─── LISTED ENTRIES ───

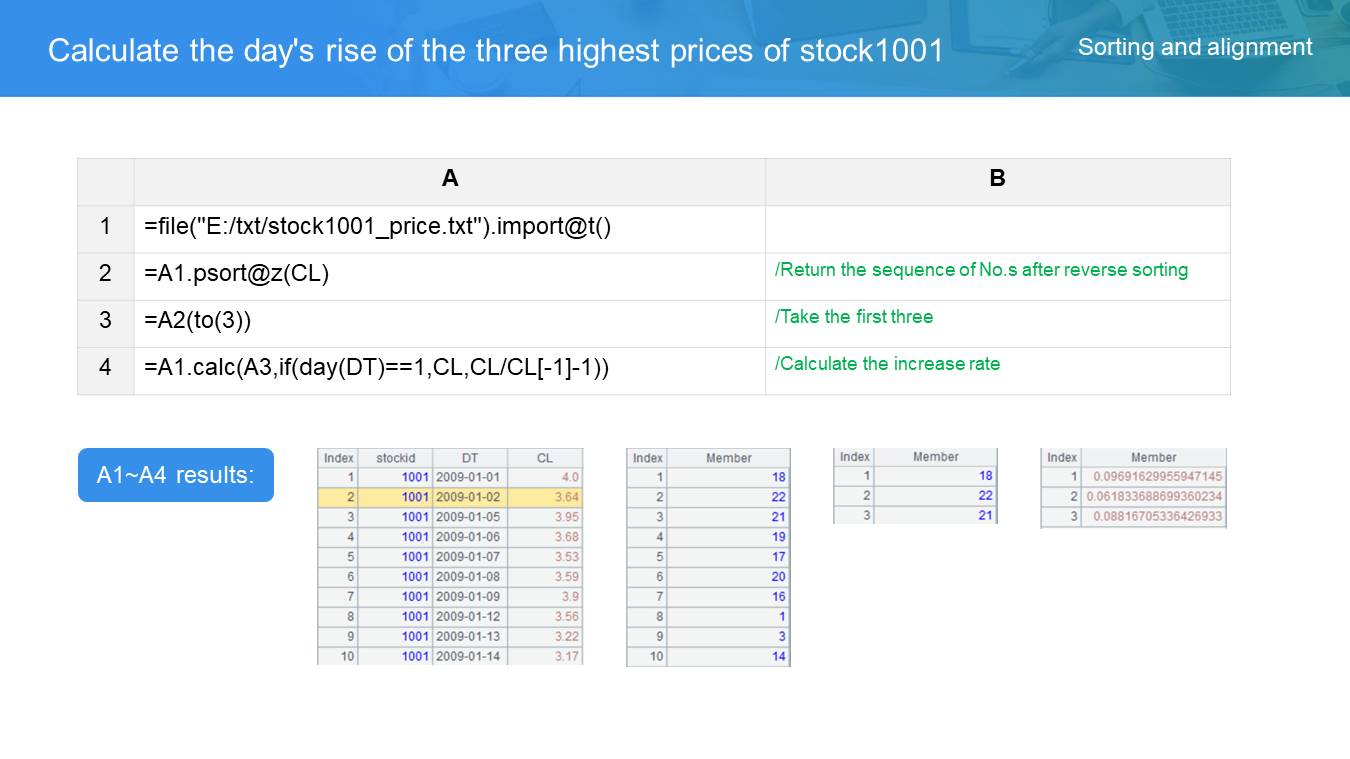Image resolution: width=1350 pixels, height=759 pixels.
Task: Click the first increase rate value 0.0969
Action: pyautogui.click(x=1157, y=477)
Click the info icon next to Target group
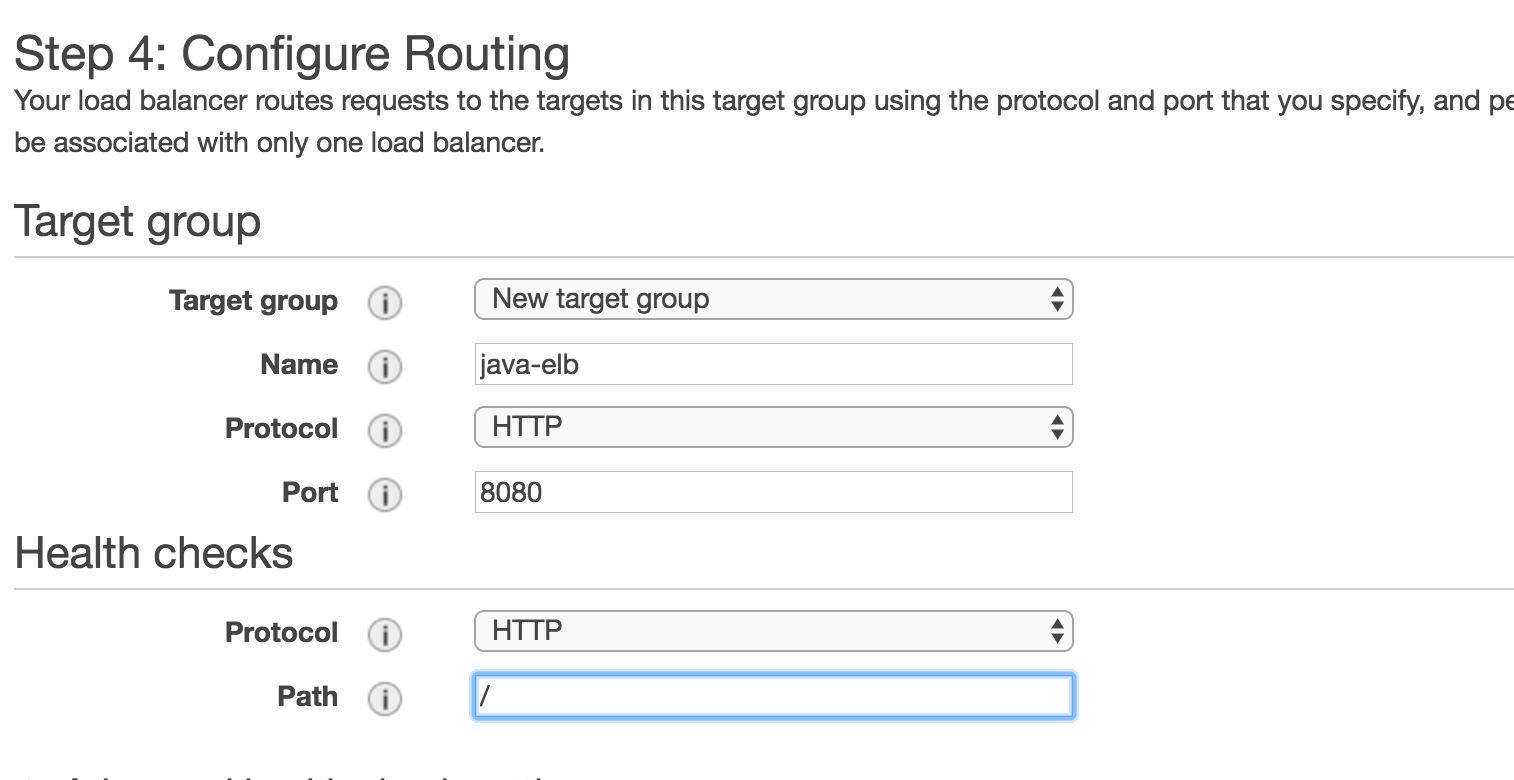The width and height of the screenshot is (1514, 780). [x=385, y=302]
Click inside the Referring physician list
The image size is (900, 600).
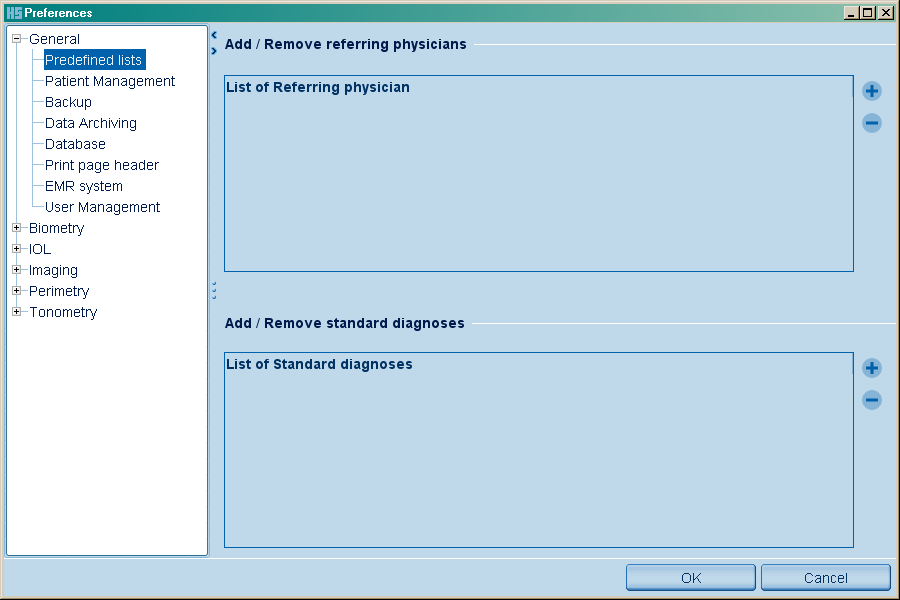[538, 180]
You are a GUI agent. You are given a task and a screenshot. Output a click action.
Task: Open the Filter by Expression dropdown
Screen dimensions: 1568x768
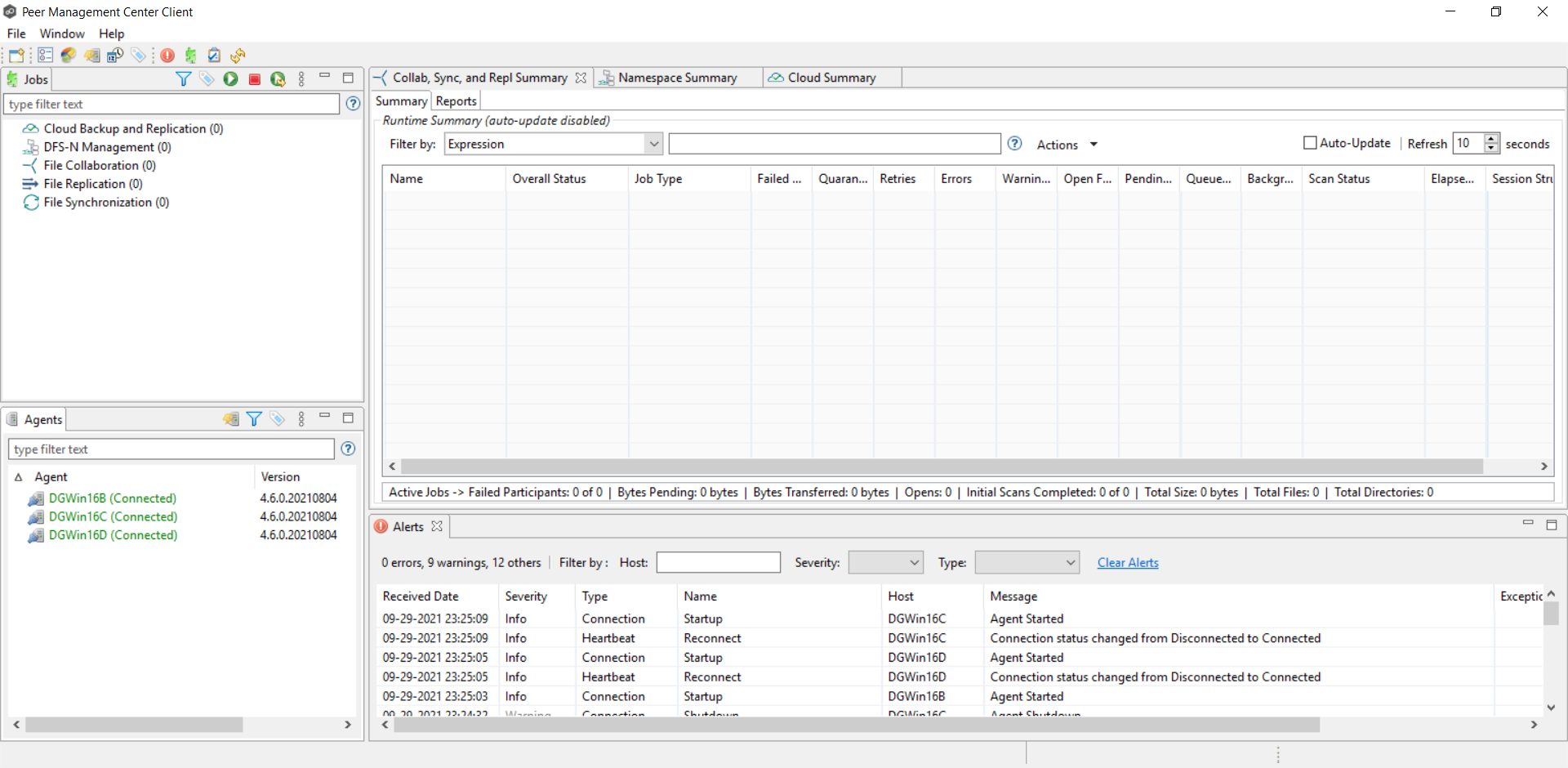[653, 144]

───

## STATED TASK
Reproduce all of the records above word for word, leaving out the pictures.

## RESULT OF THE TASK
Image resolution: width=1350 pixels, height=759 pixels.
Task: Click the first increase rate value 0.0969
Action: pyautogui.click(x=1157, y=477)
Click the info icon next to Target group
The width and height of the screenshot is (1514, 780). [x=385, y=302]
Click inside the Referring physician list
The image size is (900, 600).
[538, 180]
You are a GUI agent. You are given a task and a screenshot. Output a click action.
Task: Open the Filter by Expression dropdown
Screen dimensions: 1568x768
[653, 144]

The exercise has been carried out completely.